Comment, sagouin, t’ avais pas l’ sou
Et tu f’sais ta poire et tes magnes ?

— Quiens... maint’nant, causons des gonzesses
(Qué Sologn’ ce fut... tes vingt ans !)
Aucune a compris les tendresses
Qui braisoyent dans tes miroitants :

— Et t’ es cor deuil et plein d’ méfiance
À cause des fauvett’s qui dans l’ temps
Ont fait pipi su’ tes croyances
Et caca su’ ton Palpitant ;

— Et des nombreus’s qui censément
T’ont mené au pat’lin jonquille
Et chahuté les sentiments
Comm’ des croquants couch’nt un jeu d’ quilles.

— Et les ment’ries qu’ tu sais déjà ;
Nib ! T’ en veux pus pour un empire :
Hein : — « Cœurs de femm’s, cœurs de goujats »,
Et les meilleur’s... a sont les pires !

— N’ te tracass’ pas, va... dors, mon gosse ;
Dodo, mon chagrin.., mon chouné,
La France est un pays d’ négoce,
Tu sauras jamais t’y r’tourner !

(Car la Femme a n’a qu’un pépin,
Son mâl s’rait-y l’ roi des Rupins,
L’ pus marioll’ de tous les royaumes,
Pour Ell’... c’est jamais qu’un pauv’ môme.)
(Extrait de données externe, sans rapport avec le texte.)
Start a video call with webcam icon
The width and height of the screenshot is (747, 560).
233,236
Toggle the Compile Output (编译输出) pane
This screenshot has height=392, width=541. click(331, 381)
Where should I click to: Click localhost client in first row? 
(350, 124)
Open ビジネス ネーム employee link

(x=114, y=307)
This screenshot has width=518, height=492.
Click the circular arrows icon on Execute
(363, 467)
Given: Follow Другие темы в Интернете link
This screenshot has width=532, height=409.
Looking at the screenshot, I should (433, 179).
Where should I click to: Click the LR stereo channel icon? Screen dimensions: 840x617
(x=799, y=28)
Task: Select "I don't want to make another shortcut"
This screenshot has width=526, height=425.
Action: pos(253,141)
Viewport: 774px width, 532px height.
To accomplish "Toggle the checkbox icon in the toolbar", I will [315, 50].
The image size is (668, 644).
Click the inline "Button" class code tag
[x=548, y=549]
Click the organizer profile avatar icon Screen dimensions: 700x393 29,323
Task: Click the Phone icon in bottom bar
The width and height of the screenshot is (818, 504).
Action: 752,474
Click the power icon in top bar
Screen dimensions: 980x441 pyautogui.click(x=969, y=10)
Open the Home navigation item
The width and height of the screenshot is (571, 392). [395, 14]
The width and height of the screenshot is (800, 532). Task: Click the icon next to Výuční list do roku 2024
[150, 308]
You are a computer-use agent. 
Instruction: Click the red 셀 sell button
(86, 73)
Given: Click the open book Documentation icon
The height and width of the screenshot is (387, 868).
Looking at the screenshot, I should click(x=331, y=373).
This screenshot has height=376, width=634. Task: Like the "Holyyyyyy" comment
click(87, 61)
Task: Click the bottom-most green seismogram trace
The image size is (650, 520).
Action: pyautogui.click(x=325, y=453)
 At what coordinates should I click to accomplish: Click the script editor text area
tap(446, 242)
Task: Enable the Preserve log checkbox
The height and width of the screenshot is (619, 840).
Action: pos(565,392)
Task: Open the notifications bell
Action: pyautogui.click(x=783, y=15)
                            IX

Et v’là. — A caus’ra jusqu’au jour
Comm’ ça en connaissanc’ de cause ;
Ses mots... y s’ront des grains d’amour,
Et en m’ disant tout’s ces bonn’s choses,

Jusqu’à c’ que la Blafarde a s’ couche
Dans son plumard silencieux,
A mettra ses mains su’ ma bouche
Et pis ses bécots plein mes yeux.

(Car nous deux ça bich’ra tout d’ suite
Et pour savoir si j’ suis amé
Sûr, j’aurai pas besoin d’ plumer
L’ volant mignon des marguerites !)

J’ m’y vois. — A m’ prendra dans ses bras
Comme eun’ moman quient son moutard,
Comme un goualant d’ rues sa guitare
Et a m’ f’ra chialer c’ qu’a voudra.

Pour moi, ça s’ra mossieu Dimanche
(J’y caus’rai pas... gn’en aurait d’ trop !)
J’ s’rai là, crevé, langu’ dans les crocs
Comme un vieux canasson qui flanche.

Dormir alors... ah ! j’ dormirai
L’instant où j’ la rencontrerai !
Oh ! là là, qué coup d’ traversin :
(Le tsar y s’ra pas mon cousin !)

Dormir... dormir, jusqu’à Midi !
Qu’a soye putain, qu’a soye pucelle,
Le blair’ dans l’ poil de son aisselle
Comme un moignieau qui rentre au nid !

Sûr qu’a s’ra franch’, gironde et bonne,
Son cœur y s’ra là pour un coup,
Et ses tétons y s’ront si doux
Que j’ la prendrai pour eun’ daronne.

Et loin des gonciers charitables,
Des philanthrop’s... des gas soumis,
J’aurai d’ la soup’, du rif, eun’ table
Et du perlo pour les z’amis.

(Fini l’ chiqué des vieux gratins,
Des pauv’s vieux cochons baladeurs !
Fini, Mam’ Poignet et ses leurres
Solitaires et clandestins !)

Ah ! nom de d’là ! ce que j’ l’am’rai
(Gn’aura qu’Ell’ qui s’ra ma Patrie)
Elle et pis sa jeuness’ fleurie
Comm’ le Luxembourg au mois d’ Mai !

Ah ! quand c’est que j’y parviendrai
À la Mason de Son Sourire,
Quand c’est donc que je pourrai m’ dire :
— Ma vieill’, ça y est, tu vas t’ plumer !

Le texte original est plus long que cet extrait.